Action for Negligence.
(1) Although section 141 of the Lagos Local Govt. Act gives the plaintiff a power to provide any form of transport service but not a duty, yet the Act itself regards it as an additional duty when the power is exercised because it begins by saying "In addition to the duties etc." In the view of the court this Section means on its true construction that once the Council begins to provide transport services under the Act, anybody employed in the performance of transport service to the Council is performing a public duty unless the transport service was based on a contract between the Council and a private person.
(2) Since the transport facility is provided by the City Council to the Public at large irrespective of the personality of the user, the City Council is acting in the exercise of a public duty. Besides, the driver was acting not only in the pursuance of a public duty but also a public authority.
(3) In the view of the court a distinction between a power and an Authority was a distinction without a difference.
Preliminary Objection sustained: Action Struck out.
Cases referred to:
Aliu Bakare v. L.C.C. and S.A. Ogunmodede, (1965) LL.R. 151.
Obiefuna v. Okoye, (1964) N.M.L.R. 39.
Bradford Corporation v. Myers, (1916) A.C. 242.
Act referred to:
Lagos Local Govt. Act ss.141, 142.
PRELIMINARY OBJECTION. Action for Negligence.
SUIT NO. LD/207/70.
Folade for Chief Coker for the Plaintiff.
Branco for the Defendant.
George, J.:-The plaintiff in this case has instituted an action against the Lagos City Council Caretaker Committee and one R. Adetona, a driver in the employment of the defendant Committee for negligence. The second defendant was alleged to have driven a bus No. LG. 2105 belonging to the first defendant in a very negligent manner and the said bus collided with a private motor cycle and damaged it beyond repairs. The defendant pleaded the Public Officers Protection Act and contended that since the plaintiff did not comply with Section 2A of the Act his claim was Statute Barred. At the trial of the Action, Counsel for the defendants raised a preliminary objection based on their statement of defence and claimed Protection under Section 2A of the Act. He contended that the right of action accrued on the 6th October, 1969 but the plaintiff did not commence action until the 2nd April, 1970.

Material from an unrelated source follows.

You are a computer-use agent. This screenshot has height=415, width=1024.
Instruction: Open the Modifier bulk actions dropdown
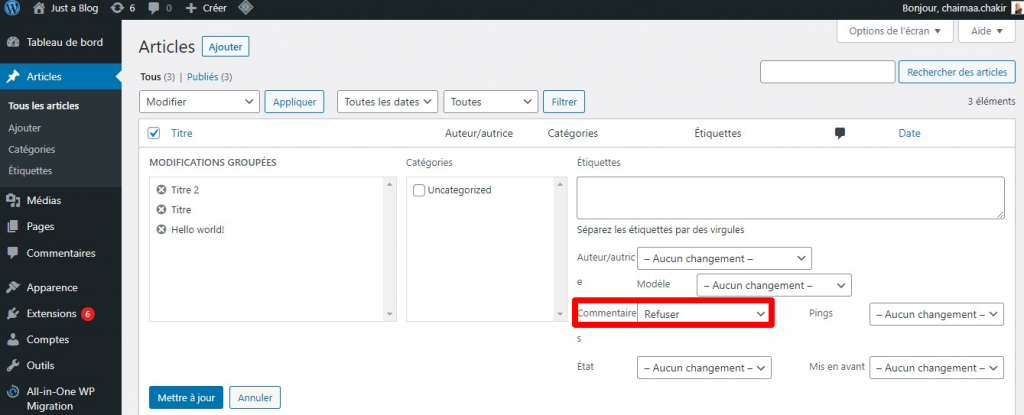[x=200, y=102]
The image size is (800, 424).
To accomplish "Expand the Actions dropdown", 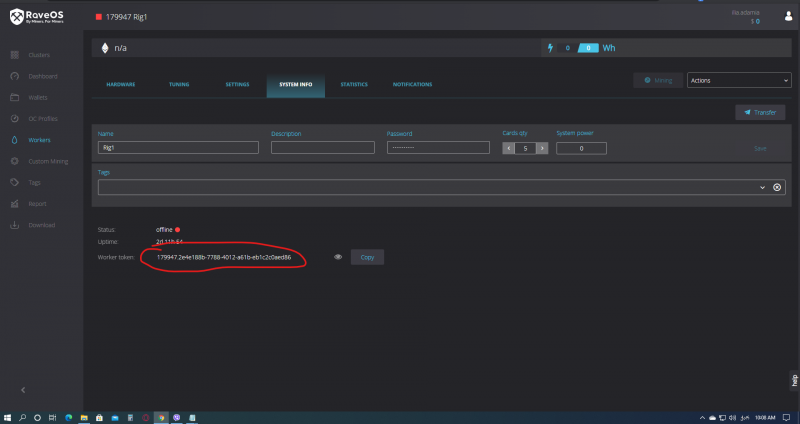I will coord(739,80).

Now Section 2 of the Act reads:-
"Where any action, prosecution, or other proceeding is commenced against any person for any act done in pursuance or execution or intended execution of any Ordinance or Law or of any public duty or authority, or in respect of any such Act, Law, duty or authority, the following provisions shall have effect:-
(a) the action, prosecution, or proceeding shall not lie or be instituted unless it is commenced within three months next after the act, neglect or default complained of, or in case of a continuance of damage or injury, within three months next after the ceasing thereof ..."
He cited several authorities to show that the claim was Statute Barred but I think that the two relevant decisions are Aliu Bakare v. L.C.C. and S.A. Ogunmodede 1965 L.L.R. 151 and Obiefuna v. Okoye 1964 N.M.L.R. 39. The first case is on All Fours with the one under consideration and is a decision of Adefarasin J. on appeal from a decision of the Magistrate Lagos to the High Court of Lagos.
The appellant did not give the necessary Statutory notice and the action was Barred by the provision of the Public Officers' Protection Act in that the action was not commenced within three months. The facts of the case are that the appellant took out a claim against the respondent/committee and the drive of their bus in the Magistrate's Court for damages for negligence on the part of the driver while in course of his employment. The Learned Magistrate decided that the claim was Barred by the Provision of the Act and this decision was confirmed by Adefarasin J.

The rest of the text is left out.